To be physically active an individual calls on their affective, cognitive and physical domains. They need to be motivated, confident and competent. These elements are entwined and are co-dependent – physical literacy is the blend of these elements. If one or more of the elements is lacking, or lagging behind the other elements (or if we focus solely on one aspect) the capacity to be physically active is affected. If the balance between the elements is just right, the individual forms an emotional attachment to physical activity and a platform for long term participation is established.

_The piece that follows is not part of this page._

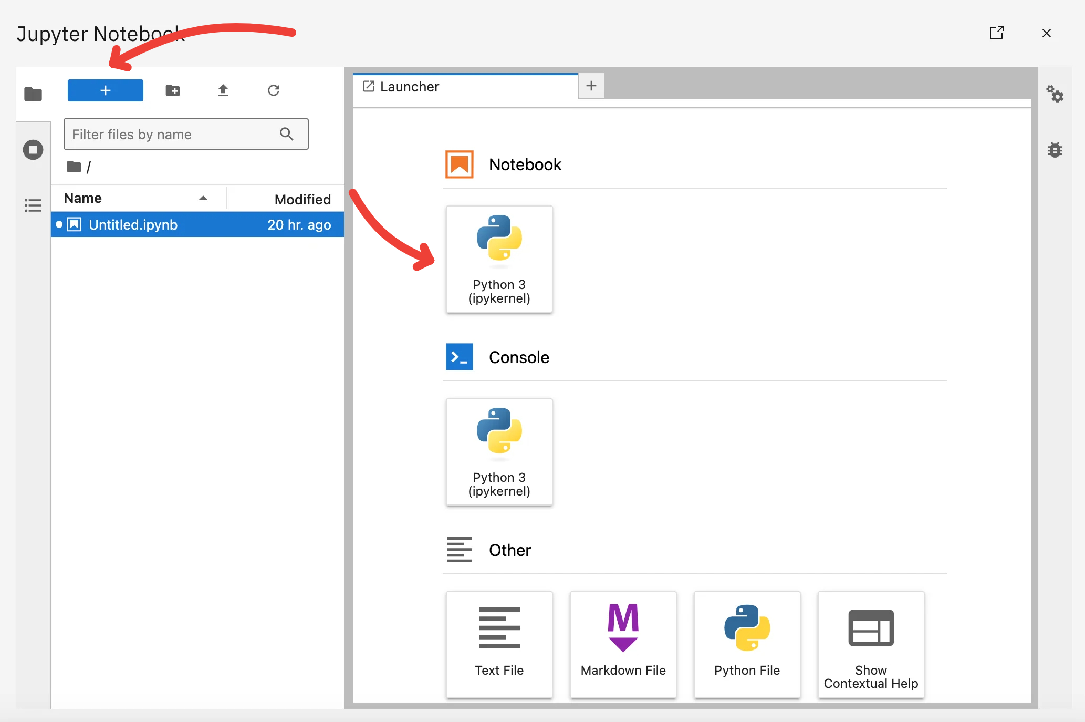1085x722 pixels.
Task: Click the settings gear icon
Action: (1056, 94)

Once we appreciate this simple process, it is easier to understand that our physical literacy disposition is going to change, from day to day, from year to year, throughout the life course. From my own point of view, it would be highly satisfying to say I had been physically active all through my life and had taken full advantage of my embodied capacity, but sadly that’s not the case. There was the time when I wasn’t chosen for the team and I reacted badly by sulking and eating chocolate (I was ten years old at the time!) There was the phase when being the parent of a young child made it incredibly difficult to find time for myself. There was the time when someone joked I couldn’t dance, so I’ve never willingly danced in public since! But happily, for me, the positives far outweigh the negatives. I recall unexpected victories on the tennis court; my dad giving me a love of cycling and the sheer exhilaration of my regular early morning swim. The list of positives is long!

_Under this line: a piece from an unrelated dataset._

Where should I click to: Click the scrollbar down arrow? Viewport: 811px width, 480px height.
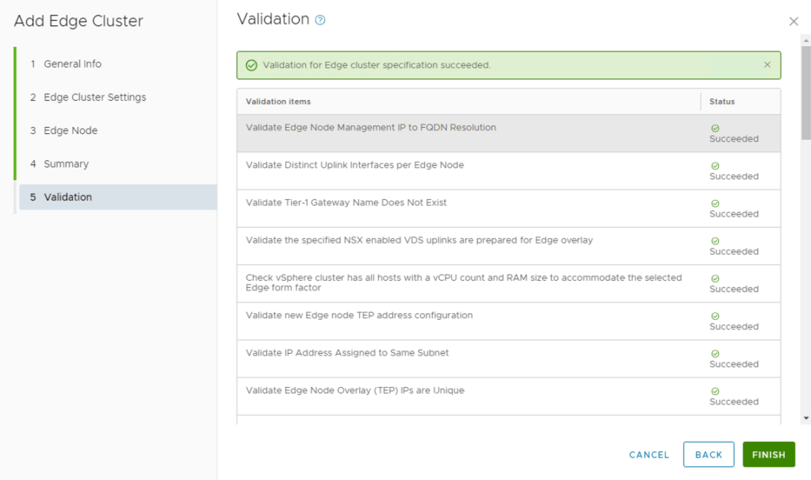coord(806,417)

Thinking about the highs and lows immediately takes us to the idea of physical literacy being a journey throughout the life course, with twists and turns; setbacks and successes, all playing a part in making that journey exhilarating and worthwhile. The low points can actually turn out to be starting points (or turning points). Physical literacy certainly isn’t a state that can be achieved by the age of seven and then exists from then on. Far from it. It is a roller coaster ride that can stop, start, stutter and flourish from birth through to the very end.